Mike and I, as old as we are becoming, did not discover Hein Bank. The bank was actually discovered by A.D. Bache, Superintendent of the U.S. Coast Survey Program back in 1854. How’s that for a piece of history available via Google! ‘Ol A.D., or whatever his name is, named the bank after his dispersing agent Samual Hein, which makes it okay to refer to Hein Bank as “Sammy’s Bank.”

What A.D. and Sammy did not know at the time, was that Hein Bank would become one of the most productive feeding pastures for chinook salmon at least for the first half of every year.

Back in those years when Mike and I pounded the bank, we mooched it from the southeast corner, drifting west across the southerly tip in around a 120 feet of water, working our plug-cut herring up and down in the lower 20 feet of the water column. Fish after fish after fish was common as they bit like crazy on those ebb tides, running at about a foot per hour.

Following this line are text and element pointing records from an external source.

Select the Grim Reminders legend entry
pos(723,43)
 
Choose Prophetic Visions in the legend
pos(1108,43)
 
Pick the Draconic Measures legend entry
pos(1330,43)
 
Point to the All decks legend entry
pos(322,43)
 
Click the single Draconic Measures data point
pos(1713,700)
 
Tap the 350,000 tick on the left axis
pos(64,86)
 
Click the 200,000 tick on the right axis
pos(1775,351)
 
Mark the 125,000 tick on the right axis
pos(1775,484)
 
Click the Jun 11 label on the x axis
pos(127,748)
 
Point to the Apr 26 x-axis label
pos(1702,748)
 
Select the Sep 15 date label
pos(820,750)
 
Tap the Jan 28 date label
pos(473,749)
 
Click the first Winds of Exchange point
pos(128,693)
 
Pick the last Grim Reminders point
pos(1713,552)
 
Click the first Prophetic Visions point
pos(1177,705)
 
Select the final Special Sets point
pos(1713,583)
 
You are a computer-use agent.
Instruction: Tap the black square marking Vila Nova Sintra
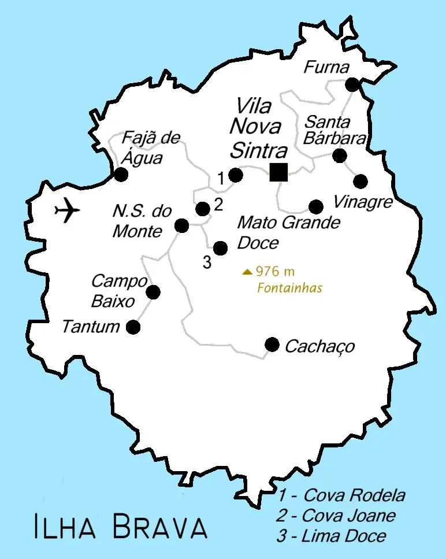coord(278,172)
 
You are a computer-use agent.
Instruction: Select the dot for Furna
coord(352,85)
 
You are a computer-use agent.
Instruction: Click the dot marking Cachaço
coord(272,345)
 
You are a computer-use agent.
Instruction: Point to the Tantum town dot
coord(133,327)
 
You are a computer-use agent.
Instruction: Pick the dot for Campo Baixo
coord(153,293)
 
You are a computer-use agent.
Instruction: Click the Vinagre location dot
coord(360,182)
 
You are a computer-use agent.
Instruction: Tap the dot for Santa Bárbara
coord(340,156)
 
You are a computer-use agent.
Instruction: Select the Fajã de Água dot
coord(121,175)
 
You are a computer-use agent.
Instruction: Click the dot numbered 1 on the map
coord(235,175)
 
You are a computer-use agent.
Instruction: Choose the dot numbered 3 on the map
coord(220,248)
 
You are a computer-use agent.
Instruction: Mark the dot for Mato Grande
coord(316,206)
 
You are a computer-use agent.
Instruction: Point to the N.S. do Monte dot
coord(182,225)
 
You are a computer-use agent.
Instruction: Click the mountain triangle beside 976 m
coord(247,271)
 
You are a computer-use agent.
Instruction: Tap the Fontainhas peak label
coord(290,288)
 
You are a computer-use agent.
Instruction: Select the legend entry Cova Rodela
coord(341,495)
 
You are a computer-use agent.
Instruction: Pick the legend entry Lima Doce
coord(331,536)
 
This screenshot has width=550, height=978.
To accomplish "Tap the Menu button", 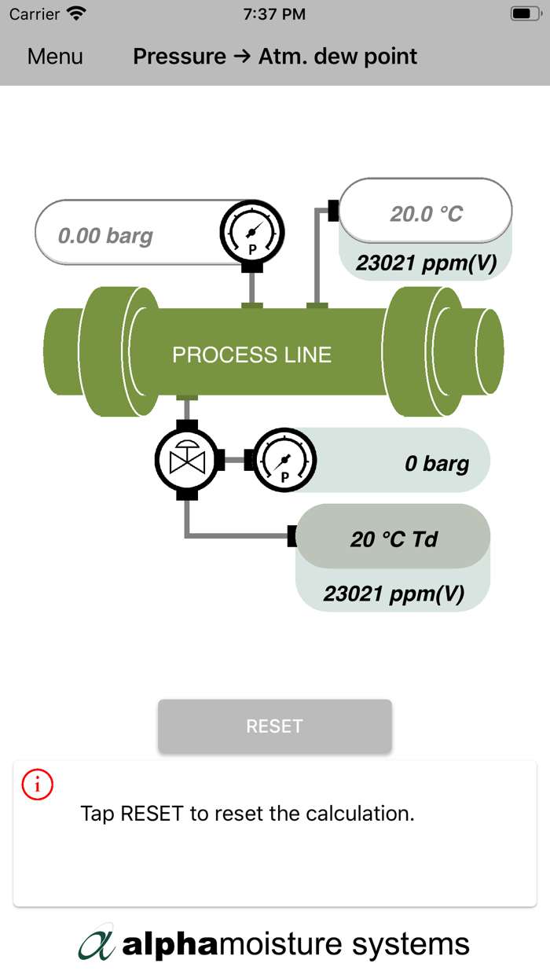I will [x=55, y=57].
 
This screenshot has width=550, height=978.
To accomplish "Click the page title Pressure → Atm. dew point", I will [x=275, y=57].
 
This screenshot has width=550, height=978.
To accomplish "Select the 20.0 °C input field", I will [x=426, y=213].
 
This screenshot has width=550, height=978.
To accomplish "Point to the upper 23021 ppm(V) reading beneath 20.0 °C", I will [x=426, y=263].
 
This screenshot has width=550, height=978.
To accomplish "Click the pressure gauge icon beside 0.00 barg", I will [x=251, y=233].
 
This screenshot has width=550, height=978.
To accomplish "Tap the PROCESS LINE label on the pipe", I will [x=252, y=355].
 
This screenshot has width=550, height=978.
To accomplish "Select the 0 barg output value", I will [x=436, y=464].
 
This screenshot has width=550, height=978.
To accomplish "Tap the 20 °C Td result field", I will [x=393, y=539].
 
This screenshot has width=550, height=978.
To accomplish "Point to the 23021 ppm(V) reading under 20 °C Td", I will [x=394, y=593].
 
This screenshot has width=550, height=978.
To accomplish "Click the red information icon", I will [x=38, y=785].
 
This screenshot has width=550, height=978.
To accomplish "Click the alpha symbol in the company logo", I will [x=97, y=943].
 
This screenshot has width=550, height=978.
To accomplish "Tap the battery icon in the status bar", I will [x=524, y=14].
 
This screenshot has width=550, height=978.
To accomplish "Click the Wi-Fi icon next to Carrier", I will [x=76, y=14].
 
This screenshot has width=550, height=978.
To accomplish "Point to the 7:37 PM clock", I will [x=275, y=14].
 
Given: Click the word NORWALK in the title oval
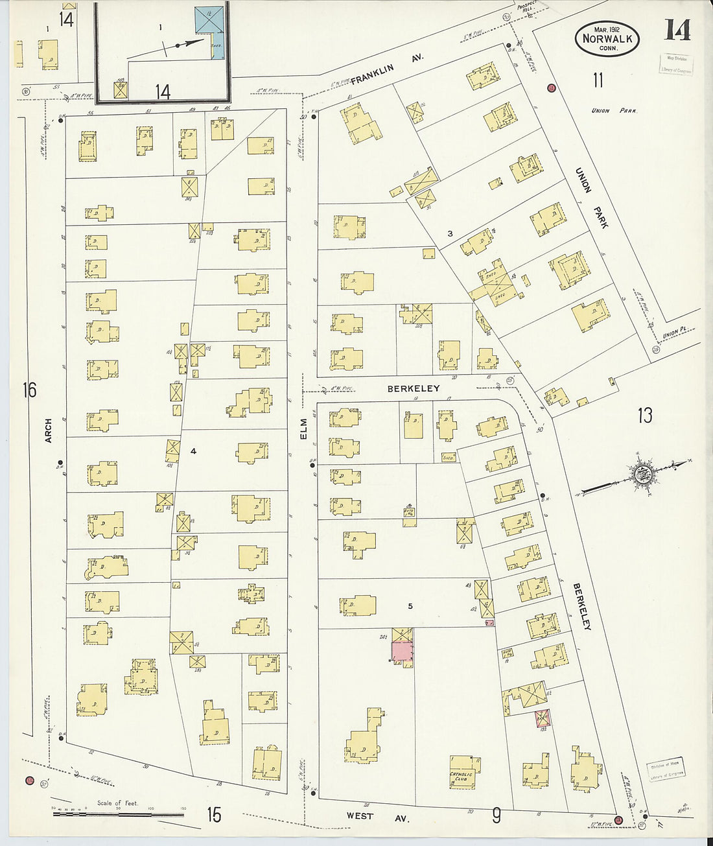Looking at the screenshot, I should tap(607, 38).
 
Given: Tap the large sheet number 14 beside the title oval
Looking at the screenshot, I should tap(677, 30).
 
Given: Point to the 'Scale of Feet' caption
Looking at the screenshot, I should tap(117, 803).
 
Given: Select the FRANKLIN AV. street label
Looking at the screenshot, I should tap(386, 70).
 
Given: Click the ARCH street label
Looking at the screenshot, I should tap(48, 431).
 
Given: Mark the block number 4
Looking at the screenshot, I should tap(193, 450).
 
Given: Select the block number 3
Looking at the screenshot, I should tap(449, 233).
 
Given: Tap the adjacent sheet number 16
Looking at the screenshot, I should tap(29, 390).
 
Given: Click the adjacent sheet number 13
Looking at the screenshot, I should tap(644, 415).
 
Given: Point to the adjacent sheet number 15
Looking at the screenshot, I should tap(214, 814).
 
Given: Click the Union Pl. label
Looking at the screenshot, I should tap(678, 333).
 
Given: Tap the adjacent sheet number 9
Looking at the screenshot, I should tap(496, 815).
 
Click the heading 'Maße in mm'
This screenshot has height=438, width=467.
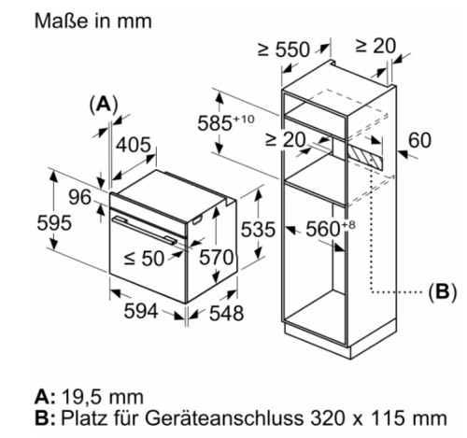click(x=93, y=21)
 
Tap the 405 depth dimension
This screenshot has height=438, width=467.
click(x=134, y=145)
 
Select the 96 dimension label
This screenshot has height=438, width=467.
click(x=79, y=197)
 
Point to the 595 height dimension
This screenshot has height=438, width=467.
click(x=54, y=223)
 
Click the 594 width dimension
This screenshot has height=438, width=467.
click(x=141, y=311)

Today, nearly three decades later, you’ll hardly find a boat on the south end of Hein Bank. The fishery, while still productive on an outgoing tide, is a downrigger show, trolling a 12 pound lead downrigger ball a few feet from the deck, fishing with the current. Now, anglers start on the north end in about 100 feet of water or less, maintaining a southwesterly course while managing for a depth from 100 to 140 feet of water. And the fish are there. I’ll bet money that they are there now, as you’re reading this column. Mercy!

As a side note, never overlook this area in July, as it can be lights out for king salmon migrating east down the Strait of Juan de Fuca. I fished it in late July last summer and my wrist is still sore. Don’t you love fish induced pain? Herring won’t work in the summertime as the Strait is inundated with dogfish. Slap on the spoons or hoochies and you’ll be in the game.

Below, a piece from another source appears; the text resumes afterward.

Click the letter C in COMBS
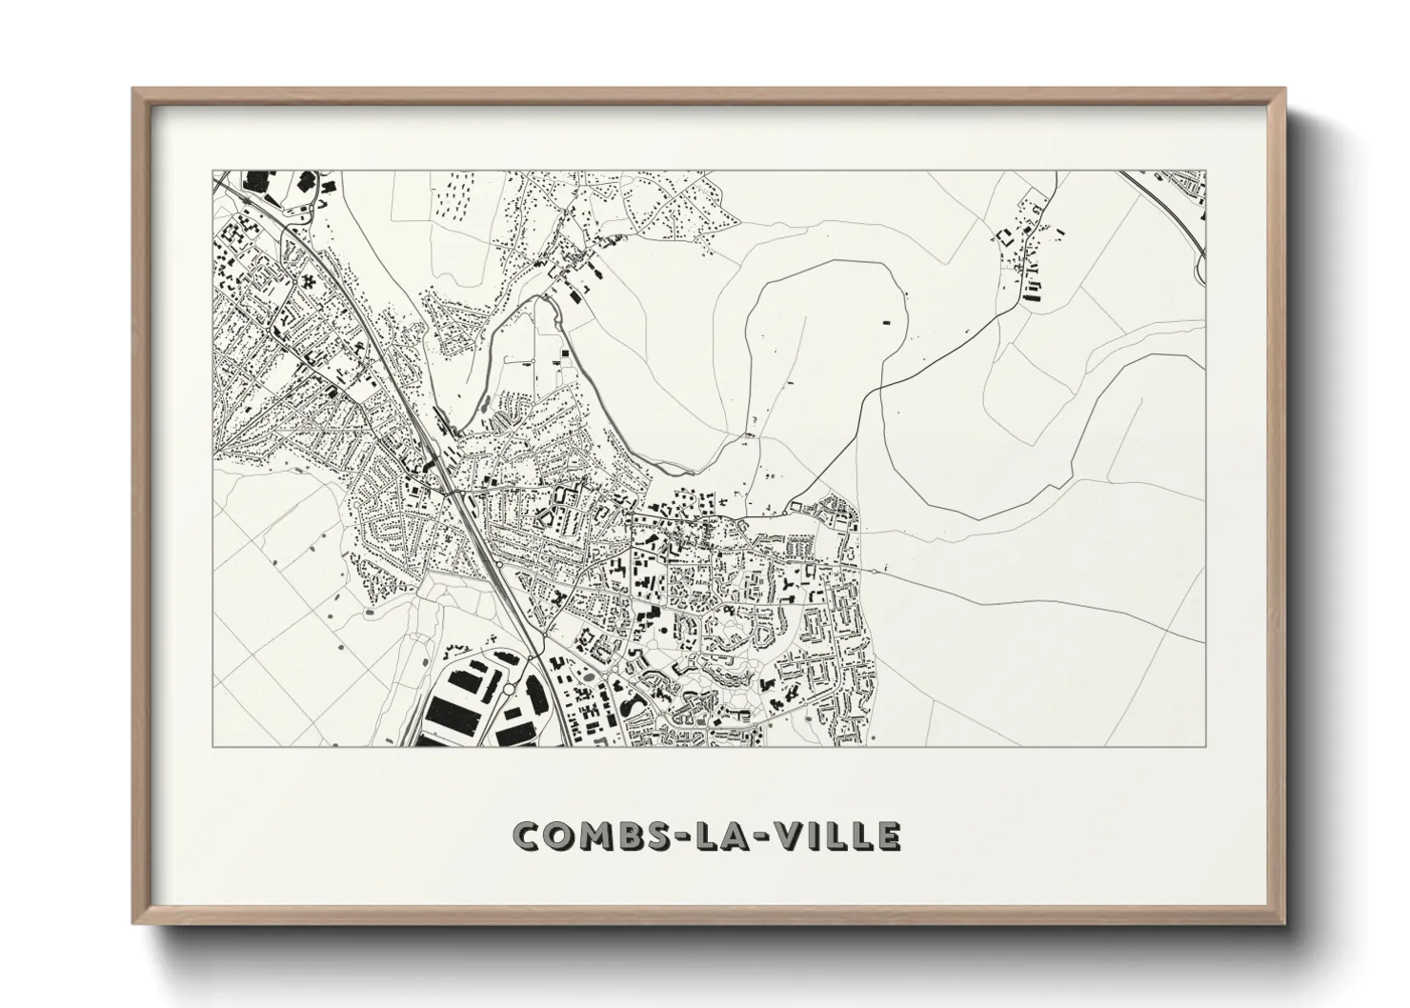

While a plug or whole herring is very effective at this time of year, trailed 20 feet behind a downrigger ball in what some call a “naked herring,” Coyote and Coho Killer spoons, or a white hoochie following a flasher by about 38-40 inches is extremely effective. Using the word extreme in this description is accurate. Some anglers like to put a tiny strip of herring on the forward hook, when using a hoochie which is a lethal technique.

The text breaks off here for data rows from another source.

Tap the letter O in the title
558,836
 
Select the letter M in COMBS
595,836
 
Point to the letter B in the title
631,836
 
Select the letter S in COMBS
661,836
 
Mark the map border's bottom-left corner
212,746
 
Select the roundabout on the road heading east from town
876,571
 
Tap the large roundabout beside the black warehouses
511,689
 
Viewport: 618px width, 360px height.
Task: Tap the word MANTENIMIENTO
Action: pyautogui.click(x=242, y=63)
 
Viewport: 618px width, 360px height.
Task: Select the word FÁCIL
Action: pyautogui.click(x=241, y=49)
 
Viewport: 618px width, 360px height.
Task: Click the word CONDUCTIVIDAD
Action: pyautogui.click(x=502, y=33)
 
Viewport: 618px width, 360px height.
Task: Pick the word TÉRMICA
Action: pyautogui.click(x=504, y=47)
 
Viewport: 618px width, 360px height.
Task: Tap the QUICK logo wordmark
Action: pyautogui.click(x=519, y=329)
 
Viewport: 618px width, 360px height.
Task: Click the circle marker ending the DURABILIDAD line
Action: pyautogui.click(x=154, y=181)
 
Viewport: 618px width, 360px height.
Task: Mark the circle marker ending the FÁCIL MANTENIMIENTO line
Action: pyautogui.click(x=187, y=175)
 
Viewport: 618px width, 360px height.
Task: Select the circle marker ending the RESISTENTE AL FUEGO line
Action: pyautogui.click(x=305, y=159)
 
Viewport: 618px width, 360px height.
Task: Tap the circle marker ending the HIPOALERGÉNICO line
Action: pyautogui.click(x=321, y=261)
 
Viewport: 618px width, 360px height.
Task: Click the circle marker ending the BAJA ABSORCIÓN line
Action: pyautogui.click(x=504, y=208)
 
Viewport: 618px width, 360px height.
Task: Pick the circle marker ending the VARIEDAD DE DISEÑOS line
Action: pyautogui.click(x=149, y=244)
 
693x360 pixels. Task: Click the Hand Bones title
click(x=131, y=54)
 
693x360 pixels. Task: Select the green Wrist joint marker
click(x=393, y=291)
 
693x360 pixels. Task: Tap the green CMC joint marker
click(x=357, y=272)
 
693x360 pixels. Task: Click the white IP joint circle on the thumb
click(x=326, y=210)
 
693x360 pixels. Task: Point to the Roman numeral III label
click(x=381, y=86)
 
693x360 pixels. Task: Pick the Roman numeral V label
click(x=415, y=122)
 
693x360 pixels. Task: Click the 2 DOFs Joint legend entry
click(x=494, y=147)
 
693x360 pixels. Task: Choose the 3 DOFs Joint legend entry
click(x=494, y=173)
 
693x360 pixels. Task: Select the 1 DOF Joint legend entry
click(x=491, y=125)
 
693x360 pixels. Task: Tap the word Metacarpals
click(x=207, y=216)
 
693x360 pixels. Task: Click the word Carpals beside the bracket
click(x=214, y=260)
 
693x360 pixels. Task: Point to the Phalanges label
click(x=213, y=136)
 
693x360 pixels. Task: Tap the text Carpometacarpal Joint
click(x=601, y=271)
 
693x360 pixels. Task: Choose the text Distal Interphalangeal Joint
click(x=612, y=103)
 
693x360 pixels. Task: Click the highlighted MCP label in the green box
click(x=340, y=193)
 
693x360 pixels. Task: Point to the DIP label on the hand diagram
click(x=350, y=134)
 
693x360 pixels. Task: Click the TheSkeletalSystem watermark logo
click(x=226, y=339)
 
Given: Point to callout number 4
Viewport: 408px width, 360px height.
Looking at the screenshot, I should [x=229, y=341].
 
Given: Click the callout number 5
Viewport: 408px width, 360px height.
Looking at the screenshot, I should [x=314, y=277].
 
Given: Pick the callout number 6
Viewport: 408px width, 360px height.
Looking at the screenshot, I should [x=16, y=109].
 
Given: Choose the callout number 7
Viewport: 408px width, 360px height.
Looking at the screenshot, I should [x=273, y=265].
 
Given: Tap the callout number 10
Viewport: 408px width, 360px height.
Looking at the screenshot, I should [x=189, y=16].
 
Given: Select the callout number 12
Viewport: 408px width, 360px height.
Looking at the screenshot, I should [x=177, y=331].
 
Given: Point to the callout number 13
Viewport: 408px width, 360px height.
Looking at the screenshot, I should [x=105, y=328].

Other banks in the eastern Strait can also be equally productive during the next two months. Trolling along the sandy bottom on an ebb tide at Salmon Bank, close to the ledge of the east side of the bank is usually a slam dunk. Never overlook the SW corner of McArthur Bank, or the NE corner of Eastern Bank (ebb tide) and of course Coyote Bank (ebb or flood), located about 5 miles west of Hein Bank are my favorites in today’s bank fisheries. Clearly, all of these locations are driven, in productivity, by the presence of baitfish. And when we talk baitfish on the banks, we are talking about sandlance (candlefish). Gobs and gobs of sandlance, swarm the banks either as feeding juveniles or reproducing as adult sandlance in a preferred habitat during the late winter and early spring months. Predominately, as noted above, moderate ebb tides are ideal and most productive.

As long as we’re zeroing in on February fishing opportunities, you might want to consider the upcoming Roche Harbor Salmon Classic, February 6-8, paying out $25,000 in cash prizes. If it’s not sold out yet (100 boat cap), it is, in my view, the premier annual blackmouth fishing tournament in the San Juan Islands and the kickoff to the NW Salmon Derby Series.

The Roche Harbor tournament is followed immediately by the Olympic Peninsula Salmon Derby, February 15-17. This derby, with a history of nearly 40 years, is known formerly as the Iron Man Salmon Derby, or the Discovery Bay Derby, which draws about 800 anglers every year, competing for the largest blackmouth worth a cool $10,000. I like cool! The fishing boundaries for this tournament expanded a few years ago taking in most marine waters east of the Port Angeles region and including Admiralty Inlet waters. It is one of the most popular winter tournaments and the second tournament in the NW Salmon Derby Series. All participating anglers are elgible to win a new 21-foot River Hawk grand prize boat, fully outfitted and powered by Mercury 4-stroke outboards for a total value of over $60,000!

Enough of this talk about this February blackmouth fishing. I can’t take it anymore! I’m headed north for the banks! See you on the water.